#### [DESCRIPTION OF THE TASK]
Your output should be the line with "This screenshot has width=605, height=550." plus all following lines to the end of the records, exactly as written and nothing more.

^^^^

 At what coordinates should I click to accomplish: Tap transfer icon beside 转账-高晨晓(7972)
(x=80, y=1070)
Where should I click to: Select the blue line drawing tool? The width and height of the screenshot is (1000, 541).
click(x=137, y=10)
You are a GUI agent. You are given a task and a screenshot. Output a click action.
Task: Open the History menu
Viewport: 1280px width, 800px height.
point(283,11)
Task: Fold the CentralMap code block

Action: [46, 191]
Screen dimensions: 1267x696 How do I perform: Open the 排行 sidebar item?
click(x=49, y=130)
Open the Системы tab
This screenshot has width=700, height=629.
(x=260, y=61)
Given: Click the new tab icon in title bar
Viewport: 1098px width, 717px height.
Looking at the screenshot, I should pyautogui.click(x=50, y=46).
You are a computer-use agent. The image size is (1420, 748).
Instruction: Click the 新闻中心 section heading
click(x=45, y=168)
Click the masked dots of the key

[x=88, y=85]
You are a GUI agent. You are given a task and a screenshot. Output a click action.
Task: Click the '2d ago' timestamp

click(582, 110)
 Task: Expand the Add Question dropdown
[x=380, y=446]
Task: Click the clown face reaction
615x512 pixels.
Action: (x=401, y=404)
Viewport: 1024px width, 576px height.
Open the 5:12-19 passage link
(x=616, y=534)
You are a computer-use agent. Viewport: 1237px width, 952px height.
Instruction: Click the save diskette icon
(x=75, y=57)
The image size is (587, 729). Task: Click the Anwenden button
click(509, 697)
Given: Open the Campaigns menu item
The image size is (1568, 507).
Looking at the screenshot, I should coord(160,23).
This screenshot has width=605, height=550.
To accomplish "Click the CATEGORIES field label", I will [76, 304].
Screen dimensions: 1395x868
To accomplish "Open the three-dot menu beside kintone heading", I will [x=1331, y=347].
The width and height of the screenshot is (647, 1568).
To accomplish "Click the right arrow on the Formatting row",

^^^^

#### [SOLUTION TO THIS EXERCISE]
This screenshot has width=605, height=550.
To accomplish "Click the CATEGORIES field label", I will [76, 304].
Screen dimensions: 1395x868
To accomplish "Open the three-dot menu beside kintone heading", I will [x=1331, y=347].
The width and height of the screenshot is (647, 1568).
To accomplish "Click the right arrow on the Formatting row",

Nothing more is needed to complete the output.